Considering a multidimensional problem, let the i^{th} particle at the k^{th} instant move in a D dimensional search space associated with a position P_{i} and velocity V_{i} as follows:

$$ {\mathrm{P}}_{\mathrm{i}}=\left({\mathrm{p}}_{\mathrm{i}1},{\mathrm{p}}_{\mathrm{i}2},\cdots, {\mathrm{p}}_{\mathrm{i}\mathrm{D}}\right), $$

$$ {\mathrm{V}}_{\mathrm{i}}=\left({\mathrm{v}}_{\mathrm{i}1},{\mathrm{v}}_{\mathrm{i}2},\cdots, {\mathrm{v}}_{\mathrm{i}\mathrm{D}}\right). $$

The position and velocity of the particle at the (k + 1) ^{th} instant can be manipulated as follows:

$$ {\mathrm{v}}_{\mathrm{i}}\left(\mathrm{k}+1\right)={\mathrm{w}}_{\mathrm{i}}{\mathrm{v}}_{\mathrm{i}}\left(\mathrm{k}\right)+{\mathrm{c}}_1\ast \operatorname{rand}\ast \Big({\mathrm{pbest}}_{\mathrm{i}}-{\mathrm{P}}_{\mathrm{i}}\left(\mathrm{k}\right)+{\mathrm{c}}_2\ast \operatorname{rand}\ast \left({\mathrm{gbest}}_{\mathrm{i}}-{\mathrm{P}}_{\mathrm{i}}\left(\mathrm{k}\right)\right) $$

$$ {\mathrm{P}}_{\mathrm{i}}\left(\mathrm{k}+1\right)={\mathrm{P}}_{\mathrm{i}}\left(\mathrm{k}\right)+{\mathrm{V}}_{\mathrm{i}}\left(\mathrm{k}+1\right), $$

where c_{1} and c_{2} are two constants called acceleration coefficients.

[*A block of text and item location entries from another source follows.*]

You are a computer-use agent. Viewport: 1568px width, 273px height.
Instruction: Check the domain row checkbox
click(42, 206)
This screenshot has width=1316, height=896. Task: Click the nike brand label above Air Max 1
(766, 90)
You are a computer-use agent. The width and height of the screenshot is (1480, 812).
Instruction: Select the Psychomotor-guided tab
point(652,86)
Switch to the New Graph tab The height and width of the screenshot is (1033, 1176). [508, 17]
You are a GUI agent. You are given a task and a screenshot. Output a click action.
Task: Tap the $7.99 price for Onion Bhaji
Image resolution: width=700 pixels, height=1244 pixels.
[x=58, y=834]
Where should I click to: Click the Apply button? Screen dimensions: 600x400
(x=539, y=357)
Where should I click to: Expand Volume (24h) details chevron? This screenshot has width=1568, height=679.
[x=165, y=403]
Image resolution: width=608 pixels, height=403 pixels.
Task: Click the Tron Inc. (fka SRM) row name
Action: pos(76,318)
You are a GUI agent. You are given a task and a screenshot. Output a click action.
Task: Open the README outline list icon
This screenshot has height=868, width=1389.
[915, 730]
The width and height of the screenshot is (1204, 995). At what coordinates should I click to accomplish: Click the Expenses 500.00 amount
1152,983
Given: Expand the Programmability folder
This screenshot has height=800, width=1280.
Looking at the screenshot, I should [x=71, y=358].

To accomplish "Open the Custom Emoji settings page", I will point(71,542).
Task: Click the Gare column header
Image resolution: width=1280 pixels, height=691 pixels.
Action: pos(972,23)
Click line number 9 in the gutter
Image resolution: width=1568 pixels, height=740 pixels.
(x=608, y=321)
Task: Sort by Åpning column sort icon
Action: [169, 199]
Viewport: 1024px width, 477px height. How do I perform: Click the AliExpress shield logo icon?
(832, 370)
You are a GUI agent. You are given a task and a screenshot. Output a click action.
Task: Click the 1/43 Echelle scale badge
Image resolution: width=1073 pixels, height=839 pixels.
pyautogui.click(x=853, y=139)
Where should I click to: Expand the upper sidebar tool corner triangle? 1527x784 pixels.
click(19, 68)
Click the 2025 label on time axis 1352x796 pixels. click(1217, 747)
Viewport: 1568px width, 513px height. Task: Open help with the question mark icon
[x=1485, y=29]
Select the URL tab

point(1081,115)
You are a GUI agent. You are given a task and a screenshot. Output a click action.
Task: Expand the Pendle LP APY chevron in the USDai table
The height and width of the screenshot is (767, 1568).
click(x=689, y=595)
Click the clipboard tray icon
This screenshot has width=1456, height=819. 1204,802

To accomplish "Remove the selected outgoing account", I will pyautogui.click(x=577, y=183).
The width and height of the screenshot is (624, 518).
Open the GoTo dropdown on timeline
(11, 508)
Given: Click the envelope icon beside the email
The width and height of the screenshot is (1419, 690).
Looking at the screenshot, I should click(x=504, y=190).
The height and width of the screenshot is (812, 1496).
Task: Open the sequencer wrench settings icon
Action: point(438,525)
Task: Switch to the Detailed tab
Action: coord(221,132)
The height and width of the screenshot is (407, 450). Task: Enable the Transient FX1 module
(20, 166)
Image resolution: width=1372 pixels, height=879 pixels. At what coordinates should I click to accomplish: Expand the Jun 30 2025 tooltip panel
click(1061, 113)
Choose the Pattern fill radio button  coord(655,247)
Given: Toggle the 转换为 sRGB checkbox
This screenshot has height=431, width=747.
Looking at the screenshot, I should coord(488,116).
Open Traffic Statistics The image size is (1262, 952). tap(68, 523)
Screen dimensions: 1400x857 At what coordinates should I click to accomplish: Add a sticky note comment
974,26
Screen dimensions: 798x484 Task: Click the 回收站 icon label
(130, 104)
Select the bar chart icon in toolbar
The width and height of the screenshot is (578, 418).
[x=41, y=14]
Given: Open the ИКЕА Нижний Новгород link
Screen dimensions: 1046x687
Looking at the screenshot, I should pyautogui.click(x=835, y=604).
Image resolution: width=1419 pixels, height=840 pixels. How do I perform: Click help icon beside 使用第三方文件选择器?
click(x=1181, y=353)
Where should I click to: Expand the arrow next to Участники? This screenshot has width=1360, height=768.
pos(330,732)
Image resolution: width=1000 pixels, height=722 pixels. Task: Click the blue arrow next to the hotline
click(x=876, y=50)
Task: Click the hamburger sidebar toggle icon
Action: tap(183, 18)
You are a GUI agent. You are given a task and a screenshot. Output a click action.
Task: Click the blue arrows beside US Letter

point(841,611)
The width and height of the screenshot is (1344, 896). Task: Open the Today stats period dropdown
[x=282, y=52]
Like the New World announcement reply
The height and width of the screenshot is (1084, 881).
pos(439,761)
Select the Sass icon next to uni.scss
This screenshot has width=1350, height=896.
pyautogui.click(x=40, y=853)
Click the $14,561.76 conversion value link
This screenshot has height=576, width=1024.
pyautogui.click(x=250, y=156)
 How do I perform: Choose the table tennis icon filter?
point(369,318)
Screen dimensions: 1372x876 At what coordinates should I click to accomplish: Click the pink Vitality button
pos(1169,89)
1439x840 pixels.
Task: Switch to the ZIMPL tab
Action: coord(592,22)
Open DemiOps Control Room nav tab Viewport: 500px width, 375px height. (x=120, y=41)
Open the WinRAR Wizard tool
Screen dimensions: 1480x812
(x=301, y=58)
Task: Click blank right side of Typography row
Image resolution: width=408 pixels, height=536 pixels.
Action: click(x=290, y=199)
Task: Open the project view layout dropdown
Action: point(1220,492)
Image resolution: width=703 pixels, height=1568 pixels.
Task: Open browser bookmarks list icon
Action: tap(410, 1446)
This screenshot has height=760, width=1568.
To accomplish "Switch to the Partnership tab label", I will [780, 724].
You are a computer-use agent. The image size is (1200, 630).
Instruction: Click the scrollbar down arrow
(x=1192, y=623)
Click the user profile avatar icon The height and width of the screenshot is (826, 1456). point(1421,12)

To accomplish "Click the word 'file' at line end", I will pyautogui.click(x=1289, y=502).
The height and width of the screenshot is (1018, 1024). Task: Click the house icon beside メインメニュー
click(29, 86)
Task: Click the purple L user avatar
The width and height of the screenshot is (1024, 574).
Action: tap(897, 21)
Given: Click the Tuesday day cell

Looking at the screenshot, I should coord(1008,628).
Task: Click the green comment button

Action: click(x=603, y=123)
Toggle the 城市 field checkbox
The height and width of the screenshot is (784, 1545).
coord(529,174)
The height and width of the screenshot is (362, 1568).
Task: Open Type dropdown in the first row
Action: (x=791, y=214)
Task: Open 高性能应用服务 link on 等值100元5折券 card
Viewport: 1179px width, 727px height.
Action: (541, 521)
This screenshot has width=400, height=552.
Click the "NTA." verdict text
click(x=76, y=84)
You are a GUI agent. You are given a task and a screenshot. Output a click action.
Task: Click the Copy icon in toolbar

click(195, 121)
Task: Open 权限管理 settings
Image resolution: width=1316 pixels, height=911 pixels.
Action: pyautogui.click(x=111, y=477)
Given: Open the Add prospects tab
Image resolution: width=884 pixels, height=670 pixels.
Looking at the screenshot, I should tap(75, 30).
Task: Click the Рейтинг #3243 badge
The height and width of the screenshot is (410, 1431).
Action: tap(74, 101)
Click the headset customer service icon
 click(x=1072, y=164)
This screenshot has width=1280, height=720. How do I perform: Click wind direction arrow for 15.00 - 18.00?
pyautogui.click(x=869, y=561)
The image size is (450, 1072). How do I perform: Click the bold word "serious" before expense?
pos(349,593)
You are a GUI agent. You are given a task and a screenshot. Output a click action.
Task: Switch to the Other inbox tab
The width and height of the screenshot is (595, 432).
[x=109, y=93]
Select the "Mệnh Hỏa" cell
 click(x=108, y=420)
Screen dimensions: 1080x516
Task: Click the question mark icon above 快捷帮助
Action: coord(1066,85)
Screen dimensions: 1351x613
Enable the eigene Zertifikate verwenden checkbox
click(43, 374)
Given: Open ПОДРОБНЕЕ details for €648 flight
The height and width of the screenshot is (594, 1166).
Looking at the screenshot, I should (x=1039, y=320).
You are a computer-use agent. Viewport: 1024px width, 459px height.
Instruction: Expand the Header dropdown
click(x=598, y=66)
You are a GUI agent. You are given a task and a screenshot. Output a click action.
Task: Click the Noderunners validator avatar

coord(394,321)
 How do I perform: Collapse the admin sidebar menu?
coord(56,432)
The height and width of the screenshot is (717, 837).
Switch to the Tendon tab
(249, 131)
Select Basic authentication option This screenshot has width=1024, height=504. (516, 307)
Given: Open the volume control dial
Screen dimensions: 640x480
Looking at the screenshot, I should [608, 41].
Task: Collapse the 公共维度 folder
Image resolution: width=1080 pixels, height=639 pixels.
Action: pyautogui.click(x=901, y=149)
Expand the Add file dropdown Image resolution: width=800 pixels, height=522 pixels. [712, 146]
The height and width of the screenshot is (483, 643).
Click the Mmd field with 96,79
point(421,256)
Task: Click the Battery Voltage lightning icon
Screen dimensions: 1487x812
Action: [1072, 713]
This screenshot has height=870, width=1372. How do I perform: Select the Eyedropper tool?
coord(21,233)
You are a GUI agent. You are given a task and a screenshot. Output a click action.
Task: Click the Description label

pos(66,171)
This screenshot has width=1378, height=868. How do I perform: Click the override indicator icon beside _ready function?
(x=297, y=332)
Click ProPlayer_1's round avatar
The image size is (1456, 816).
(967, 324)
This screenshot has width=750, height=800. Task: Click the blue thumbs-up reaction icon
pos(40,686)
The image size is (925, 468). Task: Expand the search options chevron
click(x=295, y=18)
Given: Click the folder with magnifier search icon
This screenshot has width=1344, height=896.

Specifically, c_{1} is the cognitive parameter and c_{2} is the social parameter. The rand generates a random number in range [0, 1] and w_{i} is the inertia weight for the i^{th} particle; pbest_{i} and gbest_{i} are the local and global bests of the i^{th} particle, respectively.

### Genetic algorithm

Genetic algorithms are another popular metaheuristic for a population of probable solutions in the form of chromosomes (Goldberg, 1989; Holland, 1975). They attempt to trace the optimal solution through the process of artificial evolution. The principle is based on biological evolutionary theory and is used to solve optimization problems through encoding a parameter as a replacement for another parameter. It follows the repeated artificial genetic operations: *evaluation*, *selection*, *crossover*, and *mutation*. Generally, the GA process consist the following basic steps:

- 1.
Initialization of the search node randomly;

- 2.
Evaluation of individual fitness;

- 3.
Application of selection operator;

- 4.
Application of crossover operator;

- 5.
Application of mutation operator;

- 6.
Repetition of the above steps until convergence.